* _Records supplied_
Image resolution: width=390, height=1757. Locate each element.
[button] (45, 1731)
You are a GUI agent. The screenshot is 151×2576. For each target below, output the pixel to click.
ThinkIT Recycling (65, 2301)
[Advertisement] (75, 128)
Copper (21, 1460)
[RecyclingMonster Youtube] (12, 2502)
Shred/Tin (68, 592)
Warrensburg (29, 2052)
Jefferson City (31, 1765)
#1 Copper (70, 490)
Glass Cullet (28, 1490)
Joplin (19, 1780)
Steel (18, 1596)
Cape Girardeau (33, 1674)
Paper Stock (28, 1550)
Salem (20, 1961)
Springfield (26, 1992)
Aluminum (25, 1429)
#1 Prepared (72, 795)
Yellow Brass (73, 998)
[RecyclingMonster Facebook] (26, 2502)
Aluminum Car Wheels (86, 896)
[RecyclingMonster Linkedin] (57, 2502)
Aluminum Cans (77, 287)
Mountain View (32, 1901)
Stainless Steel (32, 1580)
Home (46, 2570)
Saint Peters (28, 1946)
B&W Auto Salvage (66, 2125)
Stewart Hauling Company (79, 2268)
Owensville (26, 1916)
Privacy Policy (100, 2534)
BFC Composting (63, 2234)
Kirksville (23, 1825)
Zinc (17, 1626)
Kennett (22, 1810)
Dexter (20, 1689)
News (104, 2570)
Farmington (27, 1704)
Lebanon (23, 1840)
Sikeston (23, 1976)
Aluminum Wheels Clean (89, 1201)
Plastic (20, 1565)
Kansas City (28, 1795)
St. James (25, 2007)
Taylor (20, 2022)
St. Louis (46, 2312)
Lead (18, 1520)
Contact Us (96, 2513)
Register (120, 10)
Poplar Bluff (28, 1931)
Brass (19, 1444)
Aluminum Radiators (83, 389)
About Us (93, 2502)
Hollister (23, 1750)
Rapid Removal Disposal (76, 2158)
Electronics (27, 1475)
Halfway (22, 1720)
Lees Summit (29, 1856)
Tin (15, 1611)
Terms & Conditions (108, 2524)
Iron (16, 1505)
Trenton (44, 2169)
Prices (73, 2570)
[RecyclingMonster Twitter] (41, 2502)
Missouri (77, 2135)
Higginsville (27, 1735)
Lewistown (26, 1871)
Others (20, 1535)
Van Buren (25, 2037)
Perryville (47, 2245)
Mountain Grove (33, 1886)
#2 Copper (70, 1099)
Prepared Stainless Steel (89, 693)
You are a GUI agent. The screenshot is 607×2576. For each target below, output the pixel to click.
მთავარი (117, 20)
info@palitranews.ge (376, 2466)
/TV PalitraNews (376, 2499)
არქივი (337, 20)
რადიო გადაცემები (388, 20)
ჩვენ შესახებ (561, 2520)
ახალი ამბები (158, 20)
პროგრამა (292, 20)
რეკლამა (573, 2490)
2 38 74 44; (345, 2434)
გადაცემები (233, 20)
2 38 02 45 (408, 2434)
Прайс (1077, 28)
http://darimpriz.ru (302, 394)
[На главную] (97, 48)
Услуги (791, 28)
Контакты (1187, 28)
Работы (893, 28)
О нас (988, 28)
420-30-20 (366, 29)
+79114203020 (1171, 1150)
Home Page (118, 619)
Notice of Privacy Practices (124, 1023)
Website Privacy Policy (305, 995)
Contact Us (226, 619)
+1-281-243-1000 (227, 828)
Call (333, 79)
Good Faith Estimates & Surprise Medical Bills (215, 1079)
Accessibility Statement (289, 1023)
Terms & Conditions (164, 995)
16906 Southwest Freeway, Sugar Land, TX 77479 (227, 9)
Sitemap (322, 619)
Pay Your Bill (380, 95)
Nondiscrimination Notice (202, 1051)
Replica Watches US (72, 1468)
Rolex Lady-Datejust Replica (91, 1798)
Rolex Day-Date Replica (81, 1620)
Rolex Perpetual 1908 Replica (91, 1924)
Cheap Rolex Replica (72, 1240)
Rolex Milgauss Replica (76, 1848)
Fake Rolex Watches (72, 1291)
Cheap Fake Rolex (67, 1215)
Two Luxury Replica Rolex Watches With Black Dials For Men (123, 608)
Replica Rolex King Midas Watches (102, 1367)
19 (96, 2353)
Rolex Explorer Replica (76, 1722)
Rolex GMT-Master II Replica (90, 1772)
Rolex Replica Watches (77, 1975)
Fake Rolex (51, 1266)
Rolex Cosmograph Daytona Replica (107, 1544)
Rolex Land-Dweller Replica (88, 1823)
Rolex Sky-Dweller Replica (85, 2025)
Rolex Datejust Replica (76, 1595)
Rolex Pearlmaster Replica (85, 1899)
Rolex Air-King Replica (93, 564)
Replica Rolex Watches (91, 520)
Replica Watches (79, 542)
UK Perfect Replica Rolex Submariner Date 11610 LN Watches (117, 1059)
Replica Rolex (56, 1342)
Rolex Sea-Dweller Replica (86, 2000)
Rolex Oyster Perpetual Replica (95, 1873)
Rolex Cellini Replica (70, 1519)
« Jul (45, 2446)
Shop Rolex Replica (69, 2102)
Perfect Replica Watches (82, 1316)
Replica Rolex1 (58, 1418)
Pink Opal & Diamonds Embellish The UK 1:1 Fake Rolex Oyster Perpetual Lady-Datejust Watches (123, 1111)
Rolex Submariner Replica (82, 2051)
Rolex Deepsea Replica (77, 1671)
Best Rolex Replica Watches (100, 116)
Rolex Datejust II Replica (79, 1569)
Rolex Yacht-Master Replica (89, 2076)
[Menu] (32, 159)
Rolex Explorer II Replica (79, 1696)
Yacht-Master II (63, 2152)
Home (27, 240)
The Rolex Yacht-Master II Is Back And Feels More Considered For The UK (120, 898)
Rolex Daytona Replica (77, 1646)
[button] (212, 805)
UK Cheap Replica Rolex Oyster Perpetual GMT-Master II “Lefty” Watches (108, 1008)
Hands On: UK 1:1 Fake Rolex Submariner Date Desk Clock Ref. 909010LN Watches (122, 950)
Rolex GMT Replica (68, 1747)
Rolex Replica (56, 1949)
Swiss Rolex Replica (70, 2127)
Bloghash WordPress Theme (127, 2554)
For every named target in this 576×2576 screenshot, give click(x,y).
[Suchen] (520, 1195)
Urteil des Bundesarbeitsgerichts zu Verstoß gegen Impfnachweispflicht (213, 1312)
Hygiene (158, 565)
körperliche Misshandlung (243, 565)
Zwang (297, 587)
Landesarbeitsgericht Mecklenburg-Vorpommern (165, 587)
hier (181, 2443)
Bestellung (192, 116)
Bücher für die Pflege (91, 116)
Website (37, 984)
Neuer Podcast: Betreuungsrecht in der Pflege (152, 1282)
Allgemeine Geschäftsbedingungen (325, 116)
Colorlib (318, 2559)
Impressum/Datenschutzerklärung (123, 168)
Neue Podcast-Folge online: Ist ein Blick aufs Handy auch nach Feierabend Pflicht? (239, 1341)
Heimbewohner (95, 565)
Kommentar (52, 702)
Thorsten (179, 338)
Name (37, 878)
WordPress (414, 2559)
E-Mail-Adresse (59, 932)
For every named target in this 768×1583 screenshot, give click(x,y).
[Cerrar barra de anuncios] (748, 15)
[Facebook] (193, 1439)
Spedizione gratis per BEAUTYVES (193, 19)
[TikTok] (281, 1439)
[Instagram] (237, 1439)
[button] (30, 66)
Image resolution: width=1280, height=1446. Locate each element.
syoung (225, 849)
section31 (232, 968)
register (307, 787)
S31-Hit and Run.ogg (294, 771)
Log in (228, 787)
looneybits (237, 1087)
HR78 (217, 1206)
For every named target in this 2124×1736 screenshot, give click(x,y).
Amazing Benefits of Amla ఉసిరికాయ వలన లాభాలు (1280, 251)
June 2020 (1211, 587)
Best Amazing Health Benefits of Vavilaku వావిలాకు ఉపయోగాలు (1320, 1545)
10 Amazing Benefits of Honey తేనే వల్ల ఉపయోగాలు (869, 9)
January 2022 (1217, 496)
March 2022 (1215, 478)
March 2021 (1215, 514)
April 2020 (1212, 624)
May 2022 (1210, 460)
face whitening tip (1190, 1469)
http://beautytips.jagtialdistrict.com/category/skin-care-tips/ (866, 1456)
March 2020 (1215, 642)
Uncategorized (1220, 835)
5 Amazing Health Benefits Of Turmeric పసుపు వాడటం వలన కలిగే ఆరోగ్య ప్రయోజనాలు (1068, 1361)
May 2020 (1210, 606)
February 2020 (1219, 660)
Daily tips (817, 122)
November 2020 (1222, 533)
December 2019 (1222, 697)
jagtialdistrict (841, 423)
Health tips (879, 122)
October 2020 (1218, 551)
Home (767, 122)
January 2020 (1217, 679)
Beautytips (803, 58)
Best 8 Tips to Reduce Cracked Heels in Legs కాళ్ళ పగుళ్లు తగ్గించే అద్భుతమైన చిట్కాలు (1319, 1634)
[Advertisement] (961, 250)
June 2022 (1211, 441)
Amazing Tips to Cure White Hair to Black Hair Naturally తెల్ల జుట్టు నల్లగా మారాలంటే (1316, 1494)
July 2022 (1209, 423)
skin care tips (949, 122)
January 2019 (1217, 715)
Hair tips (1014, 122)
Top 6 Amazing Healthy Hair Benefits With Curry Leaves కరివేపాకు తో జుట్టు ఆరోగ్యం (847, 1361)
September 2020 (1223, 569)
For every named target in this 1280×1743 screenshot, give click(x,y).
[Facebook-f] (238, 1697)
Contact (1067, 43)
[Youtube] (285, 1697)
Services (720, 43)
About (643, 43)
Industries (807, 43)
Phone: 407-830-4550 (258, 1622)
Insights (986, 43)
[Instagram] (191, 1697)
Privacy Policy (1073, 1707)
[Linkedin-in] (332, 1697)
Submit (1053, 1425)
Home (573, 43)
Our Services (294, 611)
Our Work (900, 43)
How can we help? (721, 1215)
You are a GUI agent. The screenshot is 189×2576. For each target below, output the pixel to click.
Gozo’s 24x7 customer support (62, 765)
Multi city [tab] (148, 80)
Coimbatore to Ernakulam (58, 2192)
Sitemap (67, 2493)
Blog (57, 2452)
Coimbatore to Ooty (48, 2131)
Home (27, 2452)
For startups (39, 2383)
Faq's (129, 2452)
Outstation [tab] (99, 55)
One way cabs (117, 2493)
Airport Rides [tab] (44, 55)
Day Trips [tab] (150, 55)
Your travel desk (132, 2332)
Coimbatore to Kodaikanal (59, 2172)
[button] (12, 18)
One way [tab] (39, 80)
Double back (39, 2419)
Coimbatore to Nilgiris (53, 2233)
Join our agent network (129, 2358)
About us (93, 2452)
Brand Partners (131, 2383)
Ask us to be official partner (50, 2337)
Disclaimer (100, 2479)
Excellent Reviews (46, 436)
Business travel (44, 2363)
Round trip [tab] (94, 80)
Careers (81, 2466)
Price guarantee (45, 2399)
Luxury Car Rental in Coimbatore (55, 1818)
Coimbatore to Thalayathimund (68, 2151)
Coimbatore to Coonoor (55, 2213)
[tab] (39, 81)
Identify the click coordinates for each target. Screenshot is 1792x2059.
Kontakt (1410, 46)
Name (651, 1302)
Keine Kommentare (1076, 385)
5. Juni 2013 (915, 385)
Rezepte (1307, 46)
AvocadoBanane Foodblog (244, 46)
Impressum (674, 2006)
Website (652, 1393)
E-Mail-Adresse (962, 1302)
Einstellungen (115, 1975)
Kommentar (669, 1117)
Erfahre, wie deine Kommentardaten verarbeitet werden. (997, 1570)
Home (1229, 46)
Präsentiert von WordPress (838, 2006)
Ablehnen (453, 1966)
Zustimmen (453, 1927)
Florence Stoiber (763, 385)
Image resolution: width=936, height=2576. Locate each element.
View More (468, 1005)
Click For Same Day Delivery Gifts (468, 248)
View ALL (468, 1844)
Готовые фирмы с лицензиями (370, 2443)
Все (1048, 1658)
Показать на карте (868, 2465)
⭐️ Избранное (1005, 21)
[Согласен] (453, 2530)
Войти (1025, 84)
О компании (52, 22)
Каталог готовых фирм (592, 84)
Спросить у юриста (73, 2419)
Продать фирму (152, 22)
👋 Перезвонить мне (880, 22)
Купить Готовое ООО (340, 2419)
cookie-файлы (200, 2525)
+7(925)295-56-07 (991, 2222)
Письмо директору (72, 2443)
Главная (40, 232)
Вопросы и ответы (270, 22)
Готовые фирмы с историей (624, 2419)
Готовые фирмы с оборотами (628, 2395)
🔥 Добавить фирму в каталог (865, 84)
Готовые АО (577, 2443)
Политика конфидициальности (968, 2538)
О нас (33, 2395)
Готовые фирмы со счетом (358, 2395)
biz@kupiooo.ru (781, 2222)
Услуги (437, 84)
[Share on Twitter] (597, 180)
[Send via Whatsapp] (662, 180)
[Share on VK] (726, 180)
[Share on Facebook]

* _About this exercise_
Work out how many lines of the material include the word "Lady", then answer with that number alone.

* _Exercise response_
2